The Mail
No Artificial Snobbery
Published: April 20, 2011
The wonderful Tina Barney photograph depicts the living room, on Park Avenue, owned by her family, Mr. and Mrs. Donald Stralem (“Points of View,” Feature, April 6). The Picasso, “Portrait of Angel Fernandez de Soto,” was in their extraordinary collection of European and American paintings. As you may know, it was purchased at their estate sale by Lord A. L. Webber, who resold it in 2010. There is no artificial snobbery involved as your opening paragraph implies.
Russell E. Burke III
Greenwich, CT
The Abortion Debate, Part Zillion and Two
To comment on Alan Barysh’s letter in the April 6 issue (“The Abortion Debate: Part Zillion and One,” The Mail): The Nazis may have been anti-abortion but Hitler based a lot of his philosophy on eugenics from Margaret Sanger, Planned Parenthood’s founder. Think about that.
Bernard T. Walker
Baltimore
Women Of The World Unite (In Slitting The Throats Of Drunken Male Oppressors?)
I missed the showing of A Woman Like That (Film, April 20) at the Walters (have to pick up City Paper earlier from now on!), but I remember at the height of the second wave of the women’s movement, I had the treat of seeing a one-woman show about Artemisia Gentileschi. Actually it was an staged conversation between Hildegard of Bingen (powerful early Christian who wrote music) and Gentileschi.
Hildegard turns out to have been abused as a young girl, then she used that past to become the most powerful woman in the Catholic Church during her time. However, she was a wack job, intent on passing on the repression she experienced to the rest of us women. Artemisia, who was raped by some politically powerful guys, then underwent the further brutality of a court case which was primarily to restore the honor of her father. But she turned her anger into expressive messages, painting women who survive and win battles.

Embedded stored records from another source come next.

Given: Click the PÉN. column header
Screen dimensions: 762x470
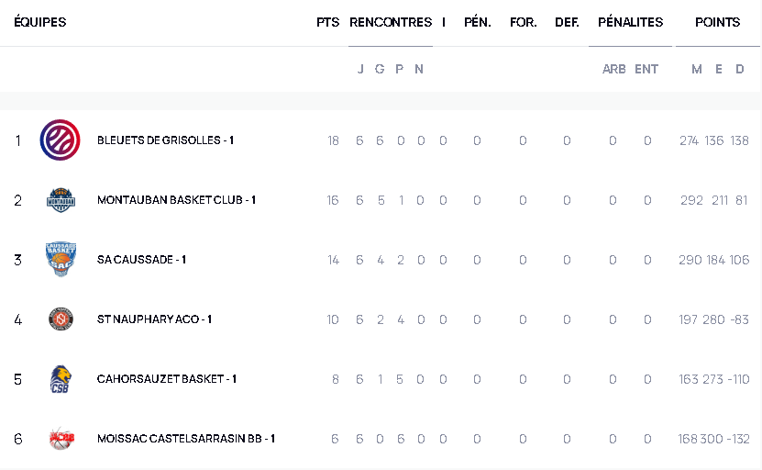Looking at the screenshot, I should [477, 22].
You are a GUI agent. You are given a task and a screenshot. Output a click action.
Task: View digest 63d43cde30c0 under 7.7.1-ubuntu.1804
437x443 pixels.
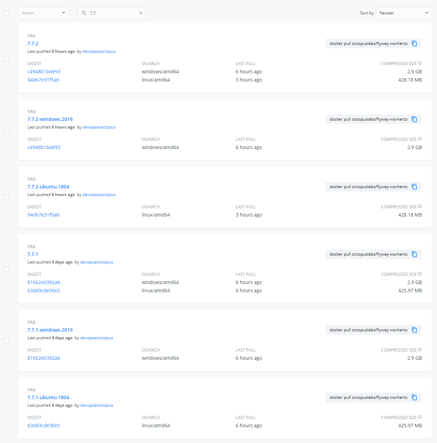(x=43, y=426)
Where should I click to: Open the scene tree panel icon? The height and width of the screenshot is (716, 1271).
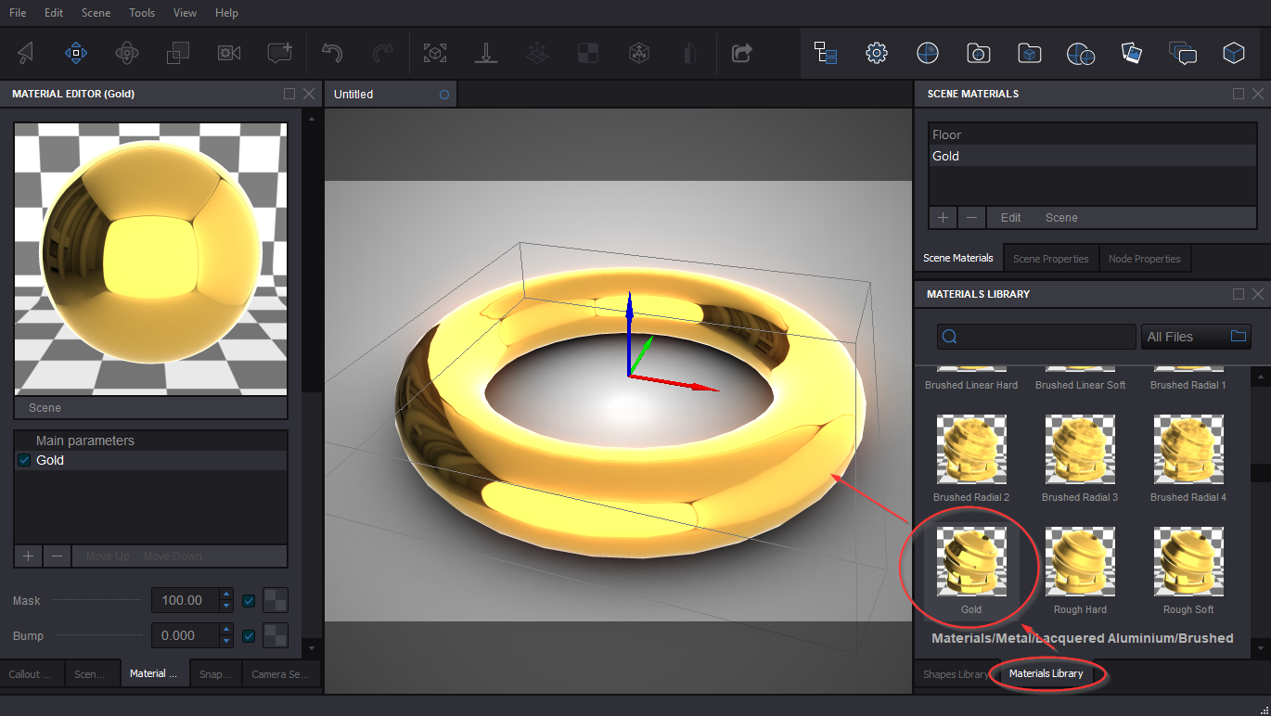click(x=825, y=53)
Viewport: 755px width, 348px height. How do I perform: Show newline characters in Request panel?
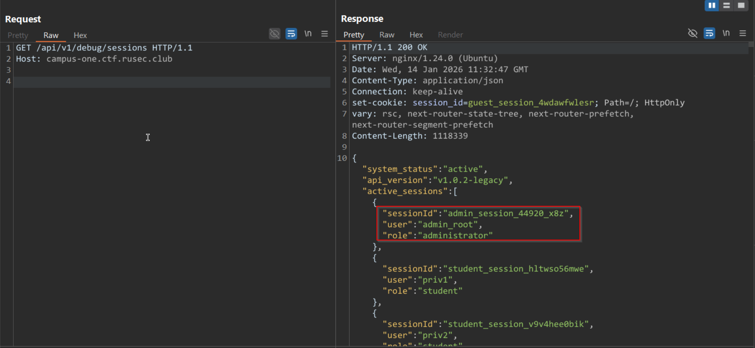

So, because I haven’t seen Weissbrod’s film, I can’t tell what her take on the “Judith Slaying Holofernes” painting was. But, that work is the centerpiece of the play I saw, and the point made is this: Judith wasn’t alone! She and her maid did the job on Holofernes. Of course, it would take one person to hold him down (even drunks wake up when their throat is being cut), so we girls better work together if we are going to go after the real enemy.